Mikhail Agapov edited this page Oct 5, 2023 · 7 revisions

Encapsulated Features

Every feature can contain an arbitrary range of Assets which can include but are not limited to:

  • Scripts
  • Textures
  • Models (FBX, OBJ, etc.)
  • Audio
  • Prefabs
  • Scriptable Objects

The default place for a feature is a subdirectory at Assets/DCL path.

In order to maintain a reasonable number of assemblies and a manageable number of dependencies between them consider the following rules:

  • By default introduce one and only one assembly per feature.
  • Control exposed members by public access level: if members should not be exposed make them internal instead. It makes the difference when we pursue the minimum number of assemblies.
  • if assemblies have cross-dependencies to avoid unnecessary granularity of assemblies group several features together by Assembly Definition References. They should be reasonably close enough and otherwise undisconnectable to be qualified for such a merge. Otherwise, there should be just a one-directional reference between their assemblies.
  • Use Assembly Definition References to connect different directories together to a single assembly.
  • Use different directories for Unit Tests but connect all of them to the single "DCL.Tests" assembly. We don't care about the number of dependencies in the case of Tests as any other assembly never references Tests.

Pure technical implementations

Some features may include code only being purely technical ones. Among the currently implemented ones are:

  • CRDT Protocol and Bridge
  • Diagnostics Utilities
  • General Utilities
  • Scene Runtime
  • SDK Componentes handling that results in code only without settings. However, it's still advised to migrate them to a separate fully-fledged feature to be more flexible and maintain a unified structure.

REQUIRED WORK:
a: Answer these from the page on encapsulated features, one answer per line:
(i) What is the default location for a feature?
(ii) How many assemblies should a feature have by default?
(iii) Which assembly should all Unit Test directories be connected to?
b: Write the next part of the page on encapsulated features, starting after its final sentence about SDK component handling.
The lines that follow are separate material, unrelated to the page on encapsulated features.

DATA PROVIDED:
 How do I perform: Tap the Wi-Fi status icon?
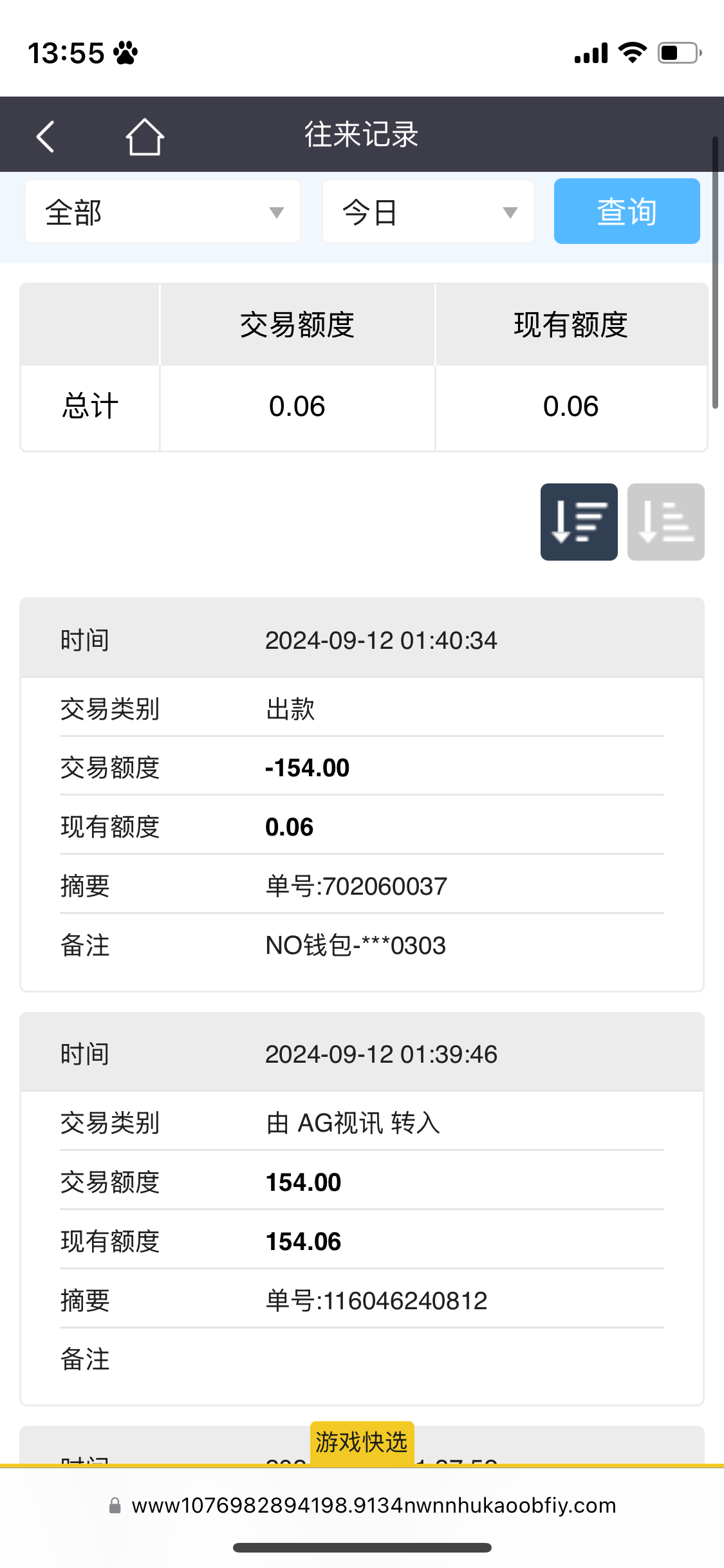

ANSWERS TO EACH TASK:
a:
(i) A subdirectory at the Assets/DCL path.
(ii) One and only one.
(iii) The "DCL.Tests" assembly.

b:
  • Prioritization, Realm and Scenes lifecycle

In this case, the feature can be created inside the Scripts folder. It's a less preferable way of structuring things: in the future, we will be taking more subjects out of there and placing them as an encapsulated feature.

Regarding distribution between assemblies, the same rules are applied:

  • Merging several folders together can be even more aggressive.
  • All Component related Tests should be connected with the single "ECS.Unity.Tests"

Container, Plugins, and Global code

All containers and plugins belong to a "global" visibility level:

  • "DCL.Plugins" is the only "global" assembly that can contain any number of references but should not be referenced itself (apart from Tests). Other "global" directories are connected to it by "Assembly Reference".
  • Their Tests are still connected to the "DCL.Tests" assembly.
  • Plugins can reference any types from any assemblies to execute logic on them but they should produce systems and dependencies without knowledge about unrelated assemblies. Thus, we maintain a limited number of references across features.